A picture should never appear in your copy. Transcribe the listing exactly from its first line through the line with "The width and", both ends included.
-=-=-
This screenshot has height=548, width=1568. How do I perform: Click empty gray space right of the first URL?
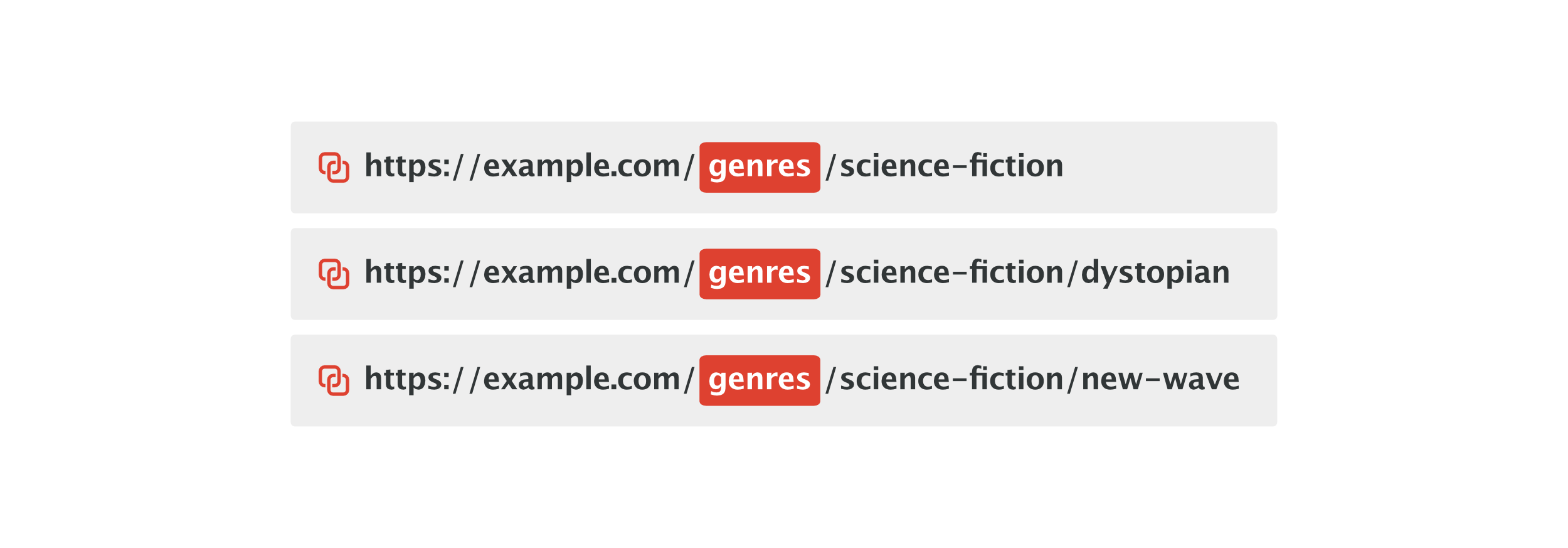click(1173, 168)
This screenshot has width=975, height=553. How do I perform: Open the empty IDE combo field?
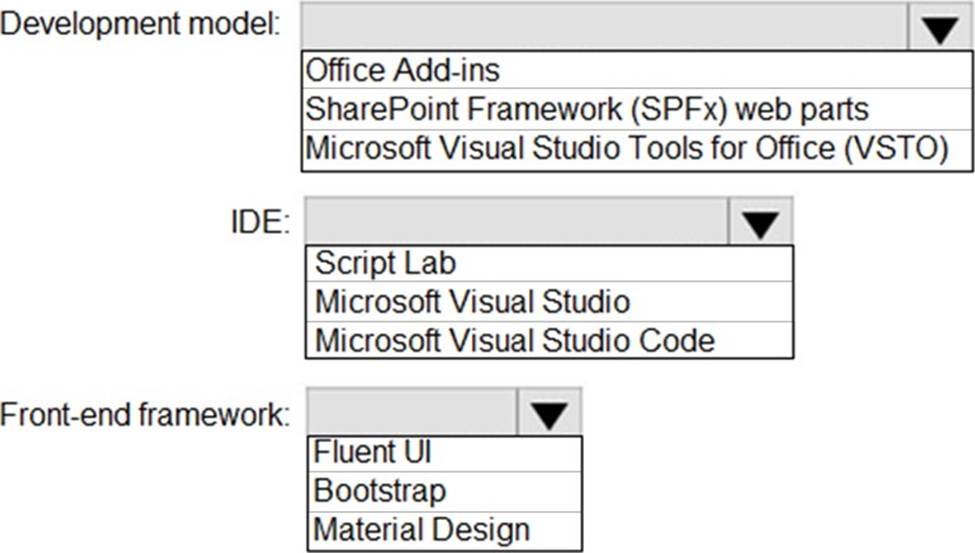(517, 222)
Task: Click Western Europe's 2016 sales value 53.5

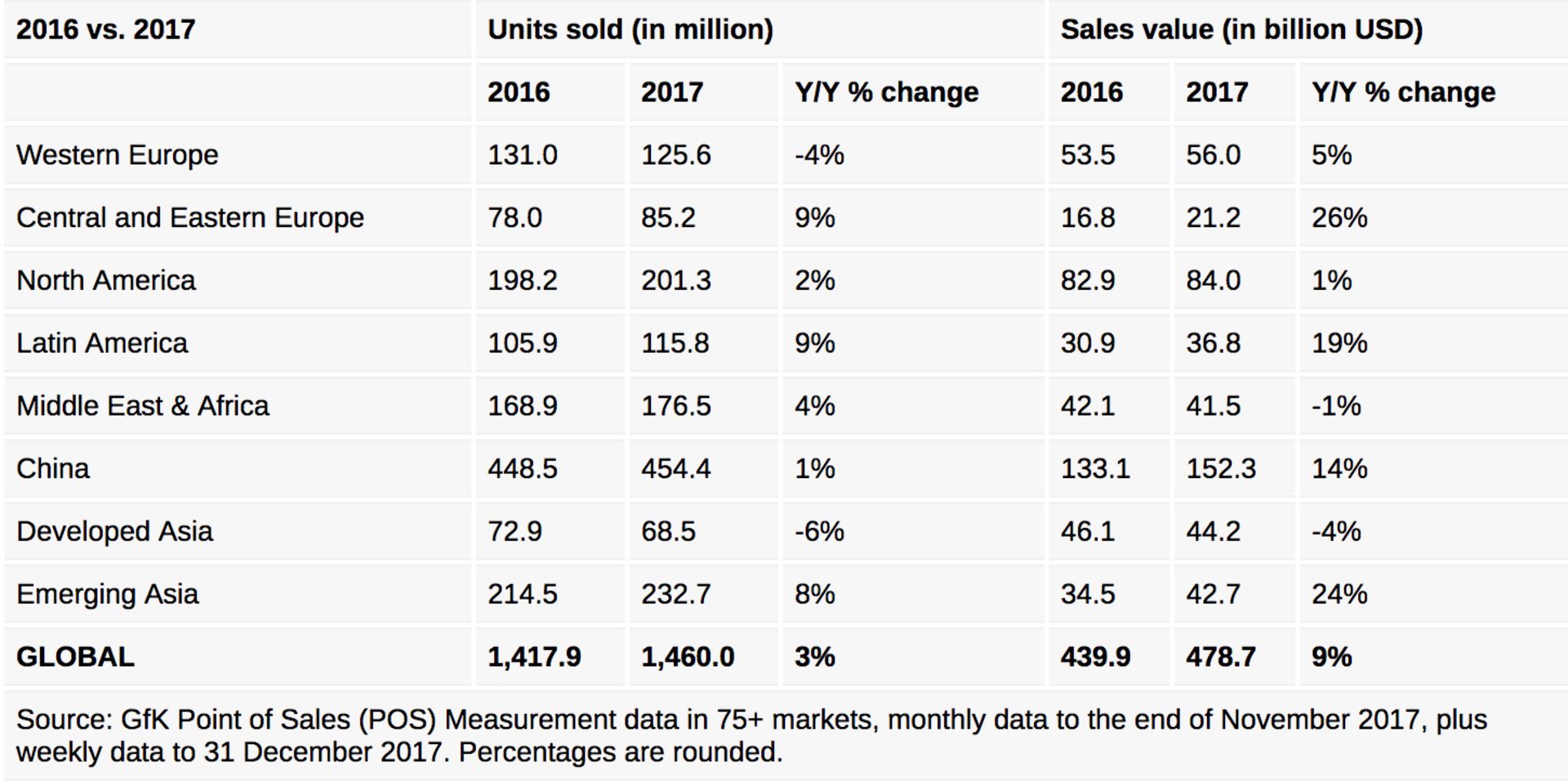Action: click(1088, 155)
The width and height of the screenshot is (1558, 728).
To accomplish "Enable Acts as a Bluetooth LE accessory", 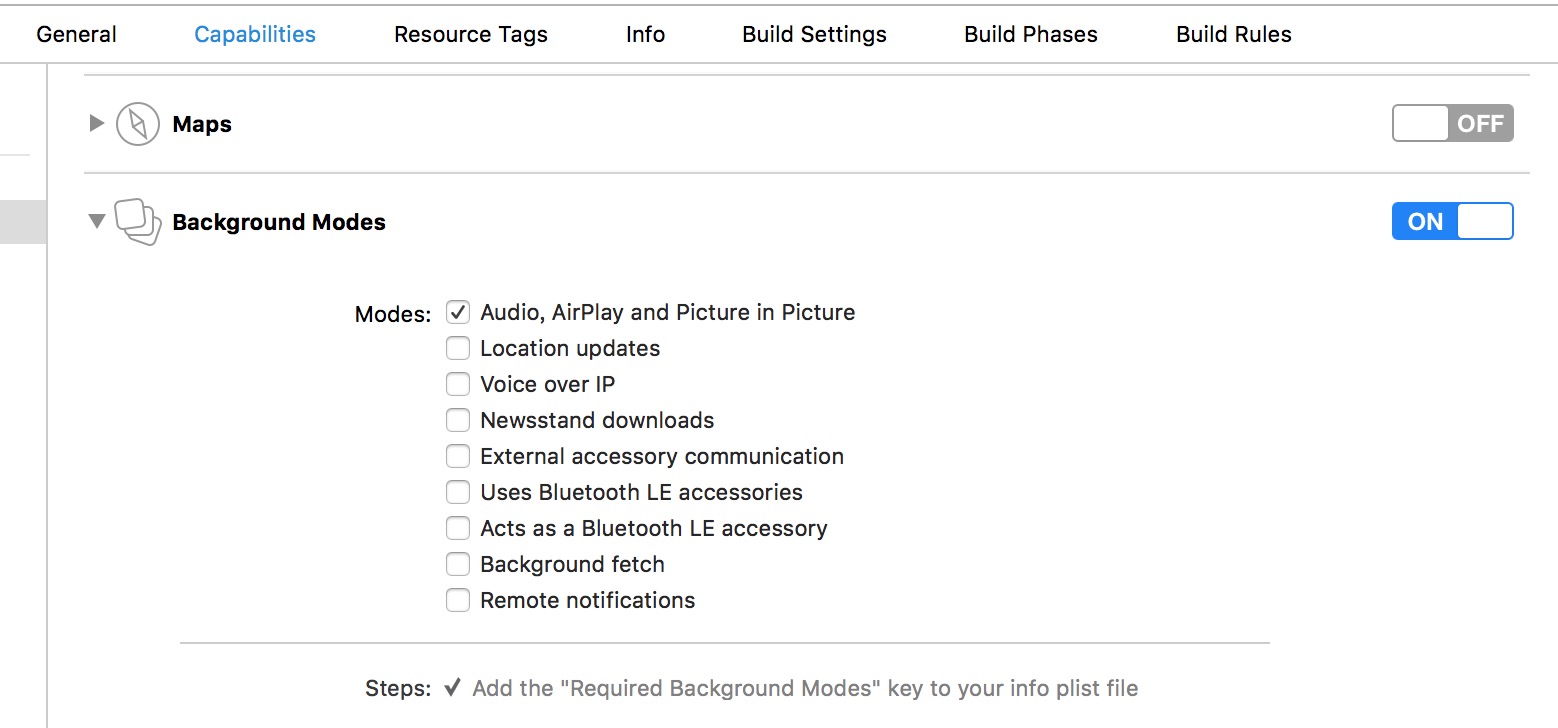I will coord(458,528).
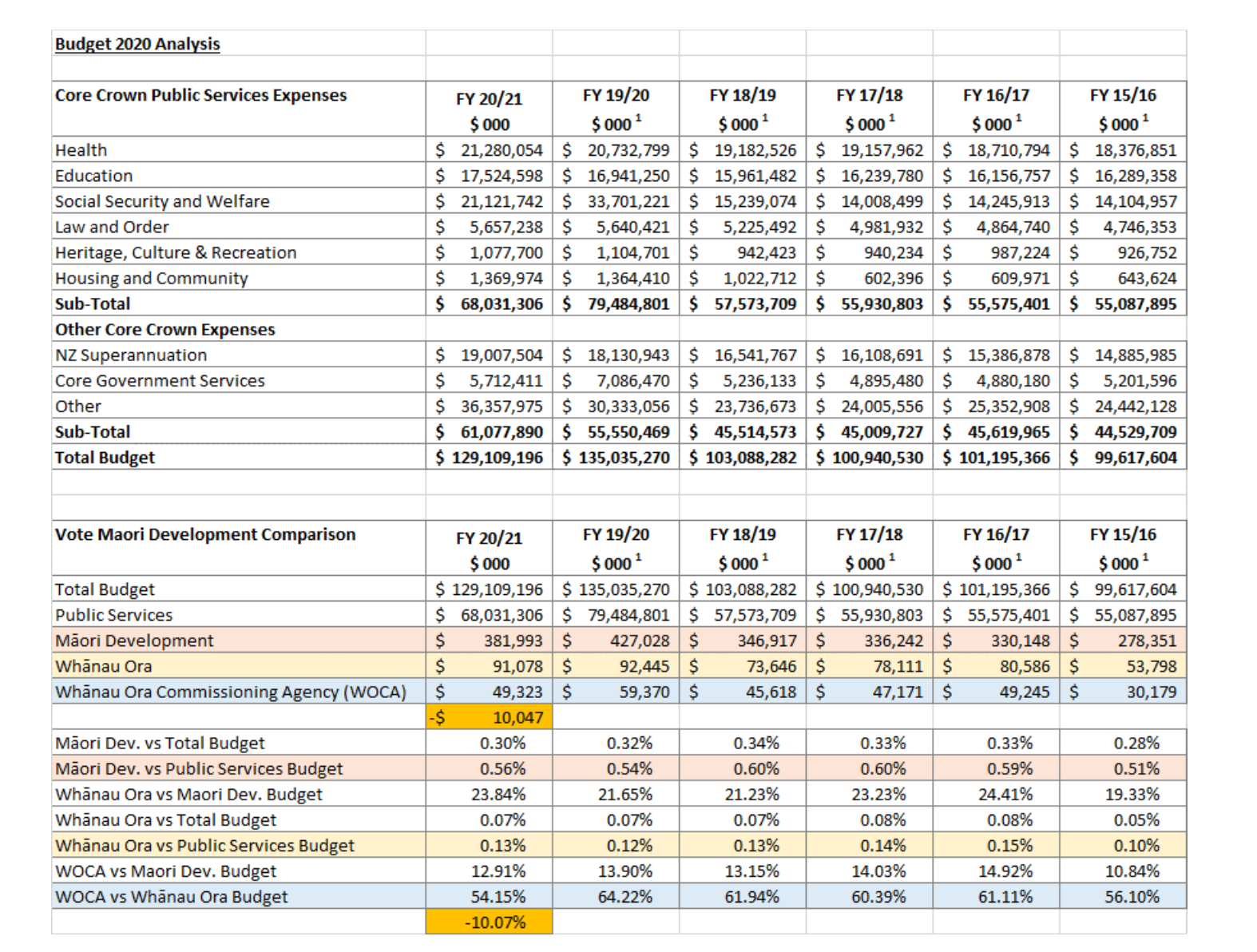Click the 'Budget 2020 Analysis' title cell

tap(137, 44)

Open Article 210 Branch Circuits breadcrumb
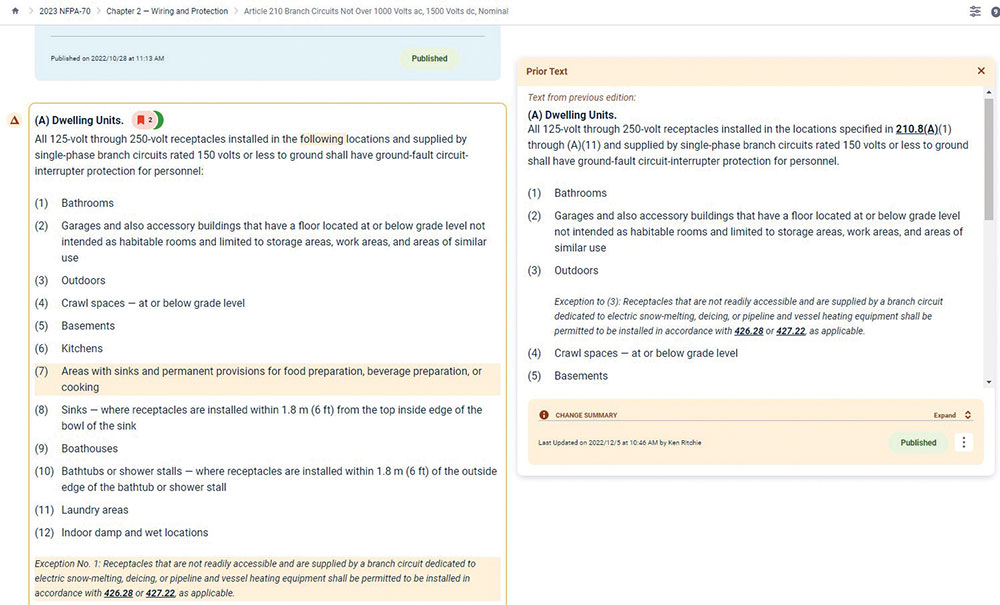[x=376, y=11]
-=-=-
EXERCISE OUTPUT:
This screenshot has height=548, width=1568. How do I perform: Click empty gray space right of the first URL?
click(1173, 168)
This screenshot has width=975, height=553. How do I perform: Open the empty IDE combo field?
(517, 222)
Task: Click Western Europe's 2016 sales value 53.5

Action: click(1088, 155)
The width and height of the screenshot is (1558, 728).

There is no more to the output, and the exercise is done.